Re: How do you deprecate URIs? Re: OWL-DL and linked data

Richard Cyganiak wrote:
> On 9 Jul 2008, at 00:11, Bijan Parsia wrote:
> [big snip]
>> Complaining that the Big Nasty People Who Know What They're Talking 
>> About are raining on your sameAs parade isn't constructive.
> 
> Ah Bijan. How about *you* grow up, flameboy?

(Please soften your language, both of you. Consider picking up the phone 
instead.)

> You keep asserting that There Are Technical Problems With Using sameAs. 
> It would help your argument if you told us what those technical problems 
> actually *are*. I heard you say that using owl:sameAs could bite us in 
> the butt. Could you be more specific?

The core idea is quite simple, and relates to the notion of when two 
(rdf/owl) documents are describing (typically amongst other things) the 
single same entity, ...the same thing. In cases where it is true to say 
they describe the same entity, the term 'owl:sameAs' is one handy way to 
express that situation. In cases where the two documents describe 
different entities, it is not true to say that owl:sameAs holds between 
them. This is all irrespective of which document (if any) the owl:sameAs 
claims are made in, and purely cast in terms of whether the claim is 
true. And the main thing to remember about OWL here is that if the 
owl:sameAs claim is true, and we believe both of the docs, all 
information about that entity written in both documents gets pooled.

> Many people in this forum, including me, do not have a background in 
> formal logics.

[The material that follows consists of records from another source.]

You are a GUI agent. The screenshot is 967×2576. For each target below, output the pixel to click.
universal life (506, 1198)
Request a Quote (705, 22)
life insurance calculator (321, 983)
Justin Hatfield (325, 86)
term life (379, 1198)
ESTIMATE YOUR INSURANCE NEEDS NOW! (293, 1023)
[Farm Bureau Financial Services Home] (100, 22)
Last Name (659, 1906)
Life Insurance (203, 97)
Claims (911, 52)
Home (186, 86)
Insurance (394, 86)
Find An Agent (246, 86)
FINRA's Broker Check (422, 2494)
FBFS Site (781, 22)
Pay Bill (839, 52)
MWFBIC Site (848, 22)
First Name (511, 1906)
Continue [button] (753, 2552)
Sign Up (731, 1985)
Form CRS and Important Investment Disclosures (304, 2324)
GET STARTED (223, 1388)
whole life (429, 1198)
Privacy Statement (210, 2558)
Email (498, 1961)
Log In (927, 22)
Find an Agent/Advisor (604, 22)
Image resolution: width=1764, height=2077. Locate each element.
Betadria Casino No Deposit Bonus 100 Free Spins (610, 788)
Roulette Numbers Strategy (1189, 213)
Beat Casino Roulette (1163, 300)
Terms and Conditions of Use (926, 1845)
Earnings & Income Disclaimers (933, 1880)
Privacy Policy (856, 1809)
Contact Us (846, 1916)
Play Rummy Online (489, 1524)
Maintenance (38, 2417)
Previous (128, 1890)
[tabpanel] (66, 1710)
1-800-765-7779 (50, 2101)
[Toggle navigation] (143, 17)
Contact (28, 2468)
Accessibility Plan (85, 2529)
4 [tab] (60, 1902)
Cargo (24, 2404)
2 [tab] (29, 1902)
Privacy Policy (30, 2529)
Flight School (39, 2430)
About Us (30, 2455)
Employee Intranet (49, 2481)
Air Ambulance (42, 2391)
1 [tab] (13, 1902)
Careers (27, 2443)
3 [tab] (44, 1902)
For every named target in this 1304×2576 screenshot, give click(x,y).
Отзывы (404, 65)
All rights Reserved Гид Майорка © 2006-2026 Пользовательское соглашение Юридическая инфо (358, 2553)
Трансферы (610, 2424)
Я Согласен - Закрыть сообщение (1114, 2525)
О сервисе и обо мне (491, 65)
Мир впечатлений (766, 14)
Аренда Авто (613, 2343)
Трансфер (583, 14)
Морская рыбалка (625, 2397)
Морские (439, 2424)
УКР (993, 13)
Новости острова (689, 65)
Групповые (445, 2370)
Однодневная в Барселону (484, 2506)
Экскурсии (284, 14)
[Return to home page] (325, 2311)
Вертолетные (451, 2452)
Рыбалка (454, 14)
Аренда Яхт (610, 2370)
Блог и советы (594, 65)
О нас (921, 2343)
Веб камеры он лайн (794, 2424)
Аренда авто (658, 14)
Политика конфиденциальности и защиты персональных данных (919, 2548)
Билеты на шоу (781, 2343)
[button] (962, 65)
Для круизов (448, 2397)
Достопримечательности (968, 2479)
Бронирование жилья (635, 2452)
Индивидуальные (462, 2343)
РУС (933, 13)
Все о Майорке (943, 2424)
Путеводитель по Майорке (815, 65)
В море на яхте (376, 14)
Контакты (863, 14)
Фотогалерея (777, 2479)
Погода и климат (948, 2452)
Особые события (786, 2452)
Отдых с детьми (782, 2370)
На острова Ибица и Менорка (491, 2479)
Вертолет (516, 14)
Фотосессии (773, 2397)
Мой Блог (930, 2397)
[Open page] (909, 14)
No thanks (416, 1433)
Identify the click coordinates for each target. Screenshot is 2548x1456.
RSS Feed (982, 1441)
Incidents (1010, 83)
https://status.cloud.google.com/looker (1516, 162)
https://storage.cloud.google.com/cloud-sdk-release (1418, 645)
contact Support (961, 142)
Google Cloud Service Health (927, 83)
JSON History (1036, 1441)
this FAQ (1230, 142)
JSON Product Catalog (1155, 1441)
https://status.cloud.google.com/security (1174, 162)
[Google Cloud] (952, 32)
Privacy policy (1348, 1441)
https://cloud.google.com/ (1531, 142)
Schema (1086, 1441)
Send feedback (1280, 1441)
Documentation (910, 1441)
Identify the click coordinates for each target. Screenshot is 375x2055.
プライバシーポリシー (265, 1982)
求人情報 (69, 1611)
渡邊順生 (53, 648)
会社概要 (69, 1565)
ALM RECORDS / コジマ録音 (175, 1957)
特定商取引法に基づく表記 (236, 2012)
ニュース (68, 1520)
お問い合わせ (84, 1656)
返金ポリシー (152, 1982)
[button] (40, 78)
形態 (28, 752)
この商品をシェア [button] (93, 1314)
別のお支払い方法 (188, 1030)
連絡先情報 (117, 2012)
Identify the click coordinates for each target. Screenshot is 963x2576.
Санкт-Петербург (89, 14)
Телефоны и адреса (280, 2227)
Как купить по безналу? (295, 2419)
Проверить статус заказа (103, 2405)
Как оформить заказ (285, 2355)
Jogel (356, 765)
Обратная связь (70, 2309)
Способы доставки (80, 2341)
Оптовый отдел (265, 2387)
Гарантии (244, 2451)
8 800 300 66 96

Without that background, it is hard to distinguish proper 
> uses of owl:sameAs from improper uses of owl:sameAs. 

This is true, regarding the list. There are people from a great variety 
of backgrounds around here. And on a good day, that is one of our strengths.

> A side note: The reason why I advocate the use of owl:sameAs is not that 
> it's the *right* solution. But it's *the only solution that was 
> available*. The alternative would have been to argue for a year or two 
> instead of linking up our datasets. Not compelling. That being said, I'm 
> very interested in hearing your take on when I should use owl:sameAs and 
> when not.

One metric here might simply be: what % of owl:sameAs claims in the LOD 
scene are false claims.  However, that isn't itself always a bad thing. 
Sometimes publishing false information online has value - for example, 
historical data. Life is a lot easier though if at least the identity 
reasoning we do is based on reliable information. For this reason, 
publishing false identity claims can be a lot more destructive than 
publishing other kinds of falsehood. The LiveJournal RDF/FOAF dataset 
for example might be full of 10s of 1000s of fake birthdate properties. 
We kinda expect that. And we should also expect to see a rise in spam 
blogs making false identity claims too about their owners. Dealing with 
the latter is a bigger pain though. For datasets that come from 
relatively trusted sources, it is a big win if we can believe the 
identity-related claims they make.

If the best data / tools you have suggest that two docs/datasets are 
describing the selfsame entity, using owl:sameAs seems fine, even if you 
have a secret hunch you're only perhaps 95% confident of the data 
quality or tool reliability. If the best information you have instead is 
telling you "these two documents seem to be talking about more or less 
the same notion", then owl:sameAs probably isn't for you: it doesn't 
communicate what you know. Which of these situations you're in might be 
something of a judgement call, but it should be a judgement call 
grounded in clarity about what a use of owl:sameAs is claiming.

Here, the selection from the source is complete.